→ **Provided records**
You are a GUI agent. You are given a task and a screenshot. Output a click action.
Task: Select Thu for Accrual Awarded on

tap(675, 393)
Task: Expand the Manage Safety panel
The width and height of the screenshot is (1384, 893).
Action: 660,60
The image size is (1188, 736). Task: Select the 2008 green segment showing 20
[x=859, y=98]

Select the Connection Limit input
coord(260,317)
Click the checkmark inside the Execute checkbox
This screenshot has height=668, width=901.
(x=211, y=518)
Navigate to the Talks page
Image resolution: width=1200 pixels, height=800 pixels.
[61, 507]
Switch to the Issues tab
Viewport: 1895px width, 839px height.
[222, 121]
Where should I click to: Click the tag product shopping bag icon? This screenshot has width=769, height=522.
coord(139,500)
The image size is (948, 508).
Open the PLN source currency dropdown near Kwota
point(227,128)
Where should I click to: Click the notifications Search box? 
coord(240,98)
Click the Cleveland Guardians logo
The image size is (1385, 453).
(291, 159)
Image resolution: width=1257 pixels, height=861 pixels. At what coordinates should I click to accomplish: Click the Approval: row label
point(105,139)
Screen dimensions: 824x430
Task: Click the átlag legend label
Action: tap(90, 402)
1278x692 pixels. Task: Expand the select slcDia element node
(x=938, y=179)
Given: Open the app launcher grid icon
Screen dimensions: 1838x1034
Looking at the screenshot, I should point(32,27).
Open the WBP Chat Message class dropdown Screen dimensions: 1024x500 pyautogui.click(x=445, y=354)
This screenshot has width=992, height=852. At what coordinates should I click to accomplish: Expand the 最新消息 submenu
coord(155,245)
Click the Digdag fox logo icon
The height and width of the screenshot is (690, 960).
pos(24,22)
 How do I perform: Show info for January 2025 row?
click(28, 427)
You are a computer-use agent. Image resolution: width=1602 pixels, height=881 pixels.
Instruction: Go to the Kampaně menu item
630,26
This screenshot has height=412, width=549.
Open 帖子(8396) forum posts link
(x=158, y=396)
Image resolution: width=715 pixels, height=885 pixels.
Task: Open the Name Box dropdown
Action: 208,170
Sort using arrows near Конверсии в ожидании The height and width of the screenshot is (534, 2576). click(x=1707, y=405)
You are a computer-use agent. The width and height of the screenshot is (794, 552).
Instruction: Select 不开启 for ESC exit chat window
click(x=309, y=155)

→ **Requirement**
Please repeat each line from the one with "Open the WBP" through the last line of the data above, and add nothing.

→ **Exercise response**
Open the WBP Chat Message class dropdown Screen dimensions: 1024x500 pyautogui.click(x=445, y=354)
This screenshot has width=992, height=852. At what coordinates should I click to accomplish: Expand the 最新消息 submenu
coord(155,245)
Click the Digdag fox logo icon
The height and width of the screenshot is (690, 960).
pos(24,22)
 How do I perform: Show info for January 2025 row?
click(28, 427)
You are a computer-use agent. Image resolution: width=1602 pixels, height=881 pixels.
Instruction: Go to the Kampaně menu item
630,26
This screenshot has height=412, width=549.
Open 帖子(8396) forum posts link
(x=158, y=396)
Image resolution: width=715 pixels, height=885 pixels.
Task: Open the Name Box dropdown
Action: 208,170
Sort using arrows near Конверсии в ожидании The height and width of the screenshot is (534, 2576). click(x=1707, y=405)
You are a computer-use agent. The width and height of the screenshot is (794, 552).
Instruction: Select 不开启 for ESC exit chat window
click(x=309, y=155)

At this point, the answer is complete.